One of the objectives of experiments was to prove supremacy of heredity over environment and to prove superiority of Aryan race. The experiments had no regard for the health or safety of the victims. Many died during these experiments. To study heredity he performed lot of experiments of twins.

Experiments performed by Mengele on twins included unnecessary amputation of limbs, intentionally infecting one twin with typhus or other diseases, and transfusing the blood of one twin into the other, sewing twins together back to back, injecting chemicals into eyes of subjects etc. after an experiment was over, the twins were sometimes killed and their bodies dissected.

Post war, Josef was declared war criminal, but he managed to escape to Argentina with the help of Nazi sympathisers. Israeli and German authorities were unable to have him arrested. With help of money send by his wife and son from Germany he managed to lead a comfortable life in South America.

Sometime in 1985 after receiving tip from German police, a skeleton was dug from cemetery in Sao Paulo and Brazilian police claimed that it was of Josef. But records showed that man buried in 1979 was Wolfgang Gerhard.

Was Wolfgand Gerhard actually Josef Mengele? Was name change just to avoid identification?

A team of experts was send to Brazil from US, consisting of Dr. Snow. Clyde Snow was a well-known U.S. forensic anthropologist, who obtained Ph.D. in Anthropology from Arizona University.


“There are 206 bones and 32 teeth in the human body…and each has a story to tell.”

-Dr.Clyde Snow

Dr. Snow studied the skull, bones, teeth, hair etc. He then did skull photo super imposition and finally reached conclusion that skull belonged to Josef Mengele. Dr. Snow and his team conducted exhaustive studies consisting of matching hair samples; study of bones, study of teeth based on dental records etc. and confirmed that skeleton was of Josef.

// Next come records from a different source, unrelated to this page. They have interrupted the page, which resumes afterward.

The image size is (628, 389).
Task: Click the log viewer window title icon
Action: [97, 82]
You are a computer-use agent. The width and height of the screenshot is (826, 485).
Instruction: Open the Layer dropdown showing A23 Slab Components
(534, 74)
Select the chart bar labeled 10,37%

Later in 1992 Professor Jeffreys used reverse paternity testing: he used blood specimens from Mengele’s wife and son to reconstitute Mengele’s DNA pattern. The remains were confirmed to be those of Mengele.

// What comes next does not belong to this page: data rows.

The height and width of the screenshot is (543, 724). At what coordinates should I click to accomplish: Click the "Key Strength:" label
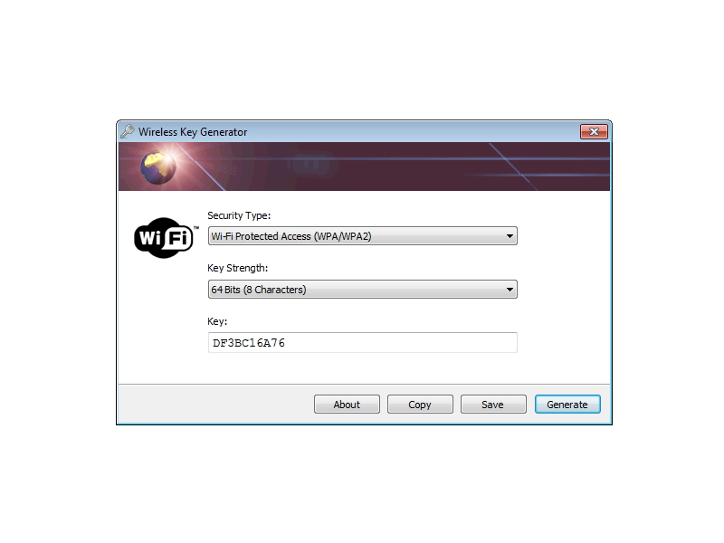[237, 268]
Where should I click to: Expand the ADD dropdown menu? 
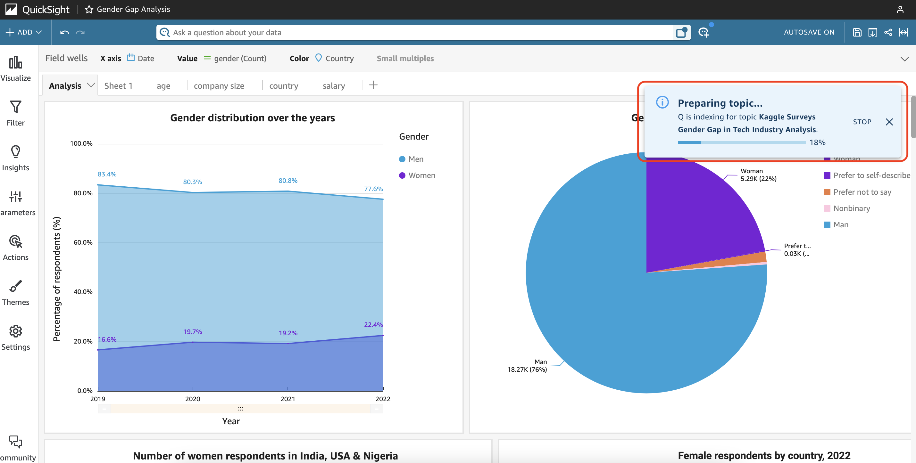(x=24, y=32)
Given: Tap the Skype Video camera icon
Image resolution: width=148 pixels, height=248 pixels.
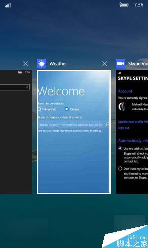Looking at the screenshot, I should 121,64.
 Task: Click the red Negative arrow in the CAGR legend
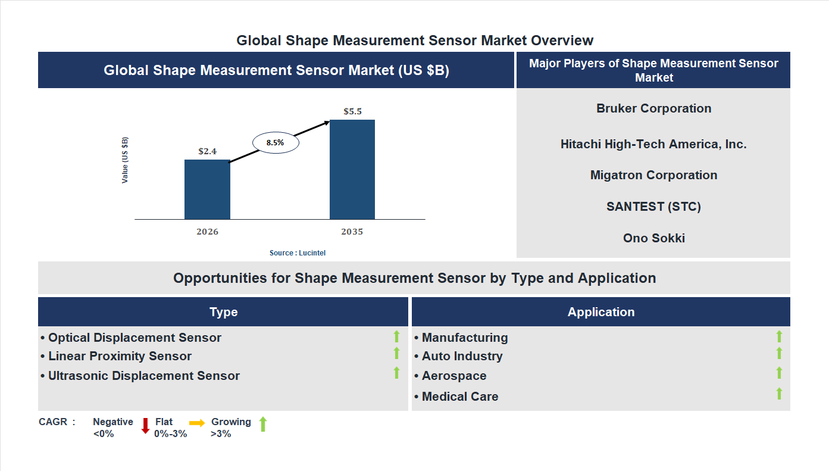[145, 425]
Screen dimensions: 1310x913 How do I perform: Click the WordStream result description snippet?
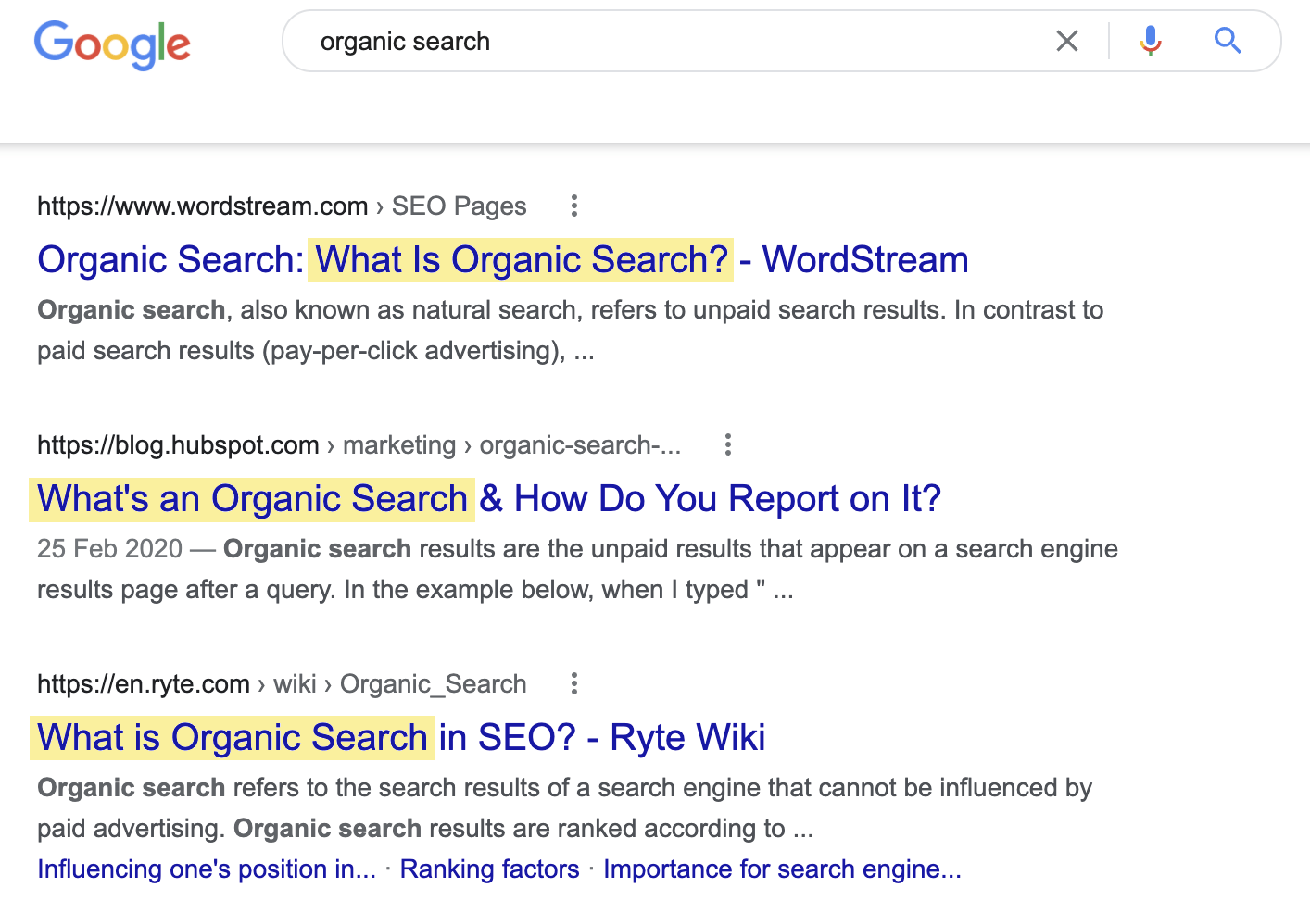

Mengele’s health had been steadily deteriorating since 1972, and he had a stroke in 1976. He had high blood pressure and an ear infection that had an impact on his balance. In 1979 he suffered another stroke while swimming and drowned.

Mengele was buried in Embu das Artes cemetery at Sao Paluo under the name “Wolfgang Gerhard”, whose identification card he had been using since 1971.